**Text:**
Arab Super Cup
- Founded: 1995
- Abolished: 2001
- Region: Arab world (UAFA)
- Teams: 4
- Most championships: Al-Ahly Al-Shabab (2 times)

= Arab Super Cup =

The Arab Super Cup (الكأس العربية الممتازة) was an Arab football competition, held between four teams (the winners and runners-up of both the Arab Club Champions Cup and the Arab Cup Winners' Cup) each year.

==History==
The Arab Super Cup started in 1995 in Riyadh, Saudi Arabia, and was discontinued after the 2001 edition held in Damascus, Syria.

==Records and statistics==
===Finals===

List of Arab Super Cup finals
| Year | Country | Team 1 | Score | Team 2 | Country | Venue | Attendance average |
|---|---|---|---|---|---|---|---|
| 1995 | Saudi Arabia | Al-Shabab | ^{n/a} | Al-Hilal SFC | Saudi Arabia | King Fahd International Stadium, Riyadh |  |
| 1996 | Tunisia | ES Tunis | ^{n/a} | Al-Riyadh SC | Saudi Arabia | Stade El Menzah, Tunis | 30 000 |
| 1997 | Egypt | Al-Ahly | ^{n/a} | OC Khouribga | Morocco | Stade Mohamed V, Casablanca |  |
| 1998 | Egypt | Al-Ahly | ^{n/a} | Club Africain | Tunisia | Stade El Menzah, Tunis |  |
| 1999 | Algeria | MC Oran | ^{n/a} | Al-Jaish | Syria | Abbasiyyin Stadium, Damascus | 15 000 |
| 2000 | Saudi Arabia | Al-Shabab | ^{n/a} | Al-Faisaly | Jordan | Amman International Stadium, Amman |  |
| 2001 | Saudi Arabia | Al-Hilal SFC | ^{n/a} | Al-Nassr | Saudi Arabia | Abbasiyyin Stadium, Damascus |  |

- Notes

' A round-robin tournament determined the final standings.

**Supplied material:**

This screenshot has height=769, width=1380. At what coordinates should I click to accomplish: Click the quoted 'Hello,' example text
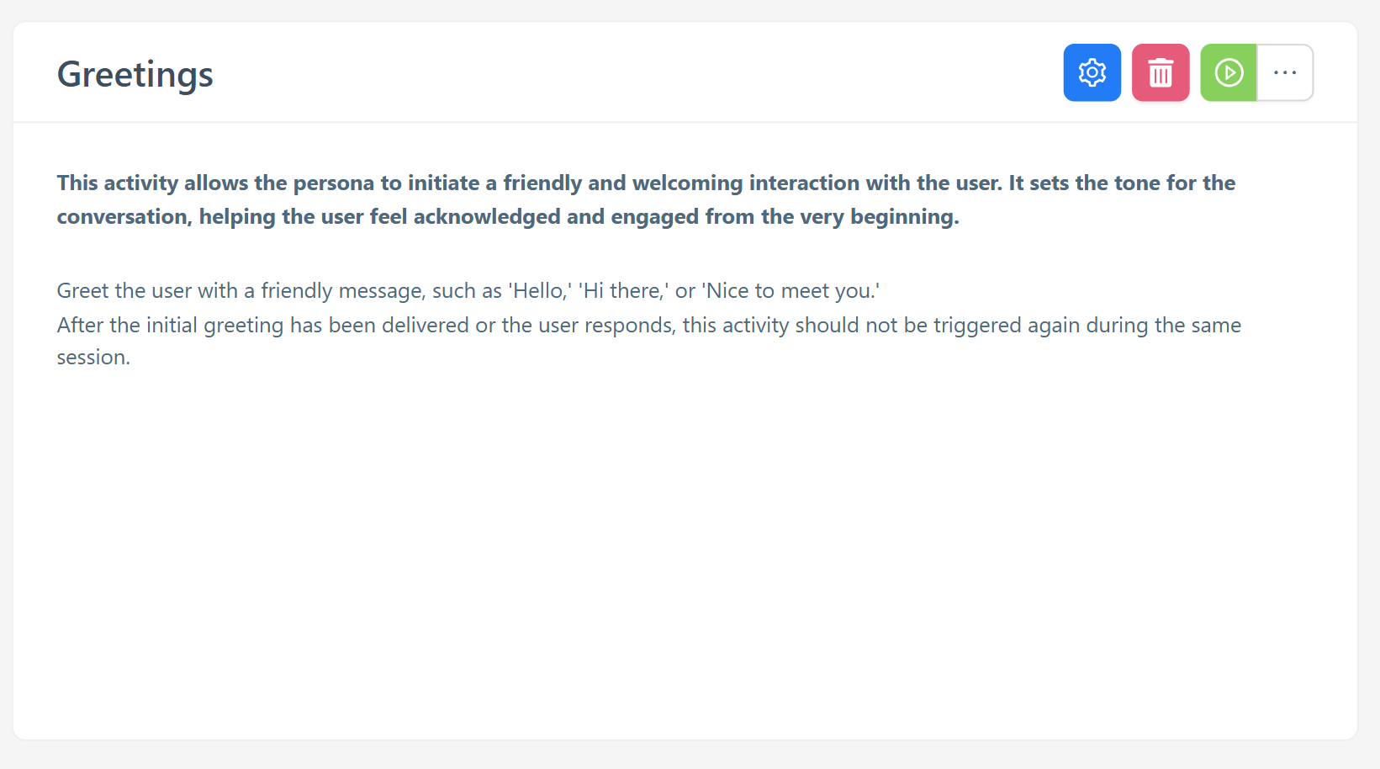point(540,291)
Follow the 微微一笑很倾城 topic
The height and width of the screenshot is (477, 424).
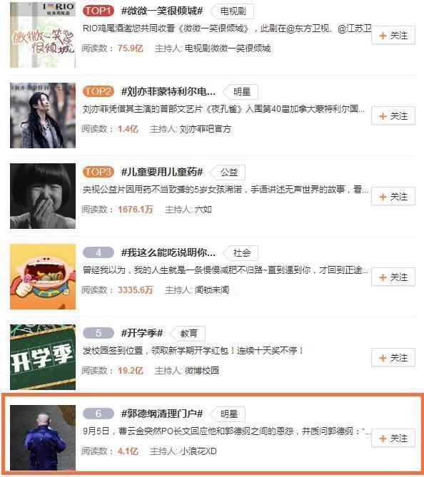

**Prompt A:** Do these statements agree with the Arab Super Cup text? Answer yes or no for each, quoting the deciding words. (i) The competition began in Riyadh. (ii) The 2001 edition was held in Amman. (iii) Four teams took part each year.
**Prompt B:** According to the notes in the Arab Super Cup text, what determined the final standings?
**Prompt C:** Repeat the part of the Arab Super Cup text starting at "The Arab Super Cup (الكأس" and ending at "in Damascus, Syria.".

**Correct output A:**
(i) Yes: "The Arab Super Cup started in 1995 in Riyadh, Saudi Arabia"
(ii) No: "discontinued after the 2001 edition held in Damascus, Syria"
(iii) Yes: "held between four teams"

**Correct output B:** A round-robin tournament.

**Correct output C:**
The Arab Super Cup (الكأس العربية الممتازة) was an Arab football competition, held between four teams (the winners and runners-up of both the Arab Club Champions Cup and the Arab Cup Winners' Cup) each year.

==History==
The Arab Super Cup started in 1995 in Riyadh, Saudi Arabia, and was discontinued after the 2001 edition held in Damascus, Syria.